Congress holds the power
To the editor:
Spent too much money this Christmas. Big family. Now the bills are coming due. My credit’s good, interest is low; I could easily borrow money to pay the bills. But that would only encourage me to do it again next year. I need a little fiscal discipline. So I guess I just won’t pay those bills. Make sense to you?
Now let’s think about the debt ceiling. I heard a congresswoman on TV shrieking, actually shrieking, that refusing to raise the debt limit is “the only way to stop this president from spending.” Has she never read the U.S. Constitution? Does she not realize that Congress, not the president, holds the power of the purse? Only Congress can appropriate money, and only Congress can raise taxes to pay for their expenditures.
The debt ceiling was first authorized during World War I, to allow the Treasury to sell war bonds without having to go repeatedly to Congress. However, as our debt grew over the years, so did our practice of raising the debt ceiling.
Just since 1960, the limit has been raised 78 times – 49 times under Republican presidents and 29 times under Democratic presidents.
The limit is raised to allow the selling of more government bonds to pay our legal obligations. Soldiers, veterans, government contractors, air traffic controllers, food inspectors, FBI agents, the Coast Guard, border patrols, etc. all rely upon the government to pay them for the services Congress has purchased; not to mention income tax refunds, FDIC, pensions, even the food to feed Veterans Administration patients. Everything costs money.
If Congress refuses to raise the debt limit, will it decrease the national debt? Not one whit. Congress has already spent the money. And every president has gone along. Refusing to borrow money to pay the bills just means we duck out on our bills. Instead of ordinary debt, it becomes bad debt. A nation of welshers.

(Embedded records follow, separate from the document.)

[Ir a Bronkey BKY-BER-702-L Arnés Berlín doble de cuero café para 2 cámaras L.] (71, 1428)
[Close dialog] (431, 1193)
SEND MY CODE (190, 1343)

The debt limit does not authorize new spending commitments. It simply allows the government to finance existing legal obligations that Congresses of both parties have made in the past. The way for Congress to cut future spending is for Congress to cut future spending. After all, Congress holds the power of the purse.
How about a little SISU here? It is not seemly for them merely to cry, “Stop me before I spend again!”